2. Die Beherrscher Europas brauchen noch keinen Grexit, um das unbotmäßige Volk zu bestrafen und die Demokratie marktkonform auszuhebeln
EU-Chef Juncker empfing am Donnerstag eine Delegation der konservativen griechischen Partei Nea Dimokratia und am Freitag den Vorsitzenden der Partei To Potami. Mit einer Abstimmung, in der die Regierung nur mithilfe der alten Memorandumsparteien eine Mehrheit zusammen bekam, während Teile der eigenen Fraktion das neue Sparpaket ablehnten, kann die EU der Welt noch ohne Grexit vorführen: "Widerstand gegen die von uns diktierte Politik ist aussichtslos, es gibt keine Alternative."

3. Die USA sorgen sich um die Bündnistreue Griechenlands - und um den Aufmarsch Deutschlands
James Stavridis, Ex-Admiral der U.S. Navy, bis 2013 Supreme Allied Commander Europe der NATO (SACEUR), warnte in der US-Zeitschrift "Foreign Policy": Werde Griechenland aus der Eurozone gedrängt, dann könne es sich zum "Quertreiber" in der EU und NATO entwickeln. Zudem werde die Krise Auswirkungen darauf haben, wie stark Athen sich an NATO-Operationen, EU-Missionen, "humanitären" Projekten usw. beteilige. Sogar der Zugang zu Griechenlands geostrategisch wichtigen Militärbasen sei dann gefährdet, "in einer Zeit beträchtlicher Spannungen im östlichen Mittelmeer", so der US-Admiral.

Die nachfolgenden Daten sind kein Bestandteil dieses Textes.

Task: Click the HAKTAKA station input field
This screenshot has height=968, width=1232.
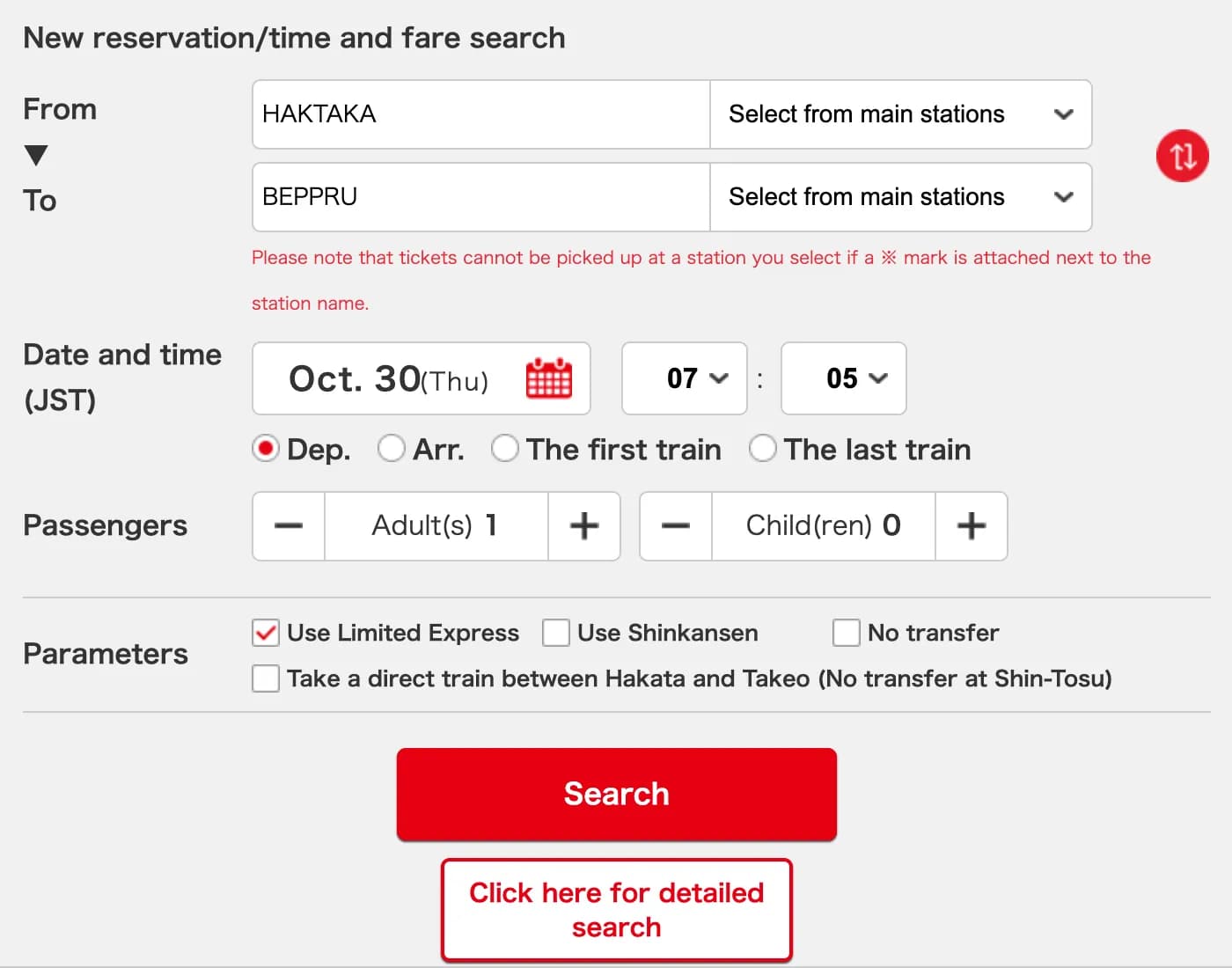Action: pos(480,114)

Was die US-Diplomatie nicht ausspricht, ist die Sorge, dass Deutschland in der Eurokrise zur unanfechtbar dominierenden Macht in Europa aufgestiegen ist. Das Wallstreet Journal schrieb nach dem griechischen Referendum: "Jahrzehntelang hatte ein Tandem aus Frankreich und Deutschland in Brüssel den Ton angegeben, deutsch-französische Kompromisse hatten von stark divergierenden Standpunkten aus die übrigen EU-Staaten integrieren können. Seit Deutschland nun allein dominiert, ist diese Integrationskraft nicht mehr gegeben. Berlins Macht schafft stattdessen neue Spannungen in der EU, die gegen die anschwellende Dominanz eines ihrer Mitglieder zu kämpfen hat. Spätestens mit dem griechischen "Nein" vom vergangenen Sonntag sind die Gefahren, die aus Deutschlands Aufstieg für das europäische Projekt resultieren, deutlich geworden."
Gelinge es nicht, die Griechenland-Krise einzudämmen, werde der Widerstand gegen "die deutsche Macht in Europa" weiter wachsen. Ähnlich wie die Vereinigten Staaten in der ganzen Welt "polarisiert die deutsche Macht Europa." In Spanien habe der Chef der neuen Partei Podemos kürzlich erklärt: "Wir wollen keine deutsche Kolonie sein," schreibt das Wallstreet Journal.
Berlin kann also (noch) nicht riskieren, sein Ziel mit der Brechstange durchzusetzen.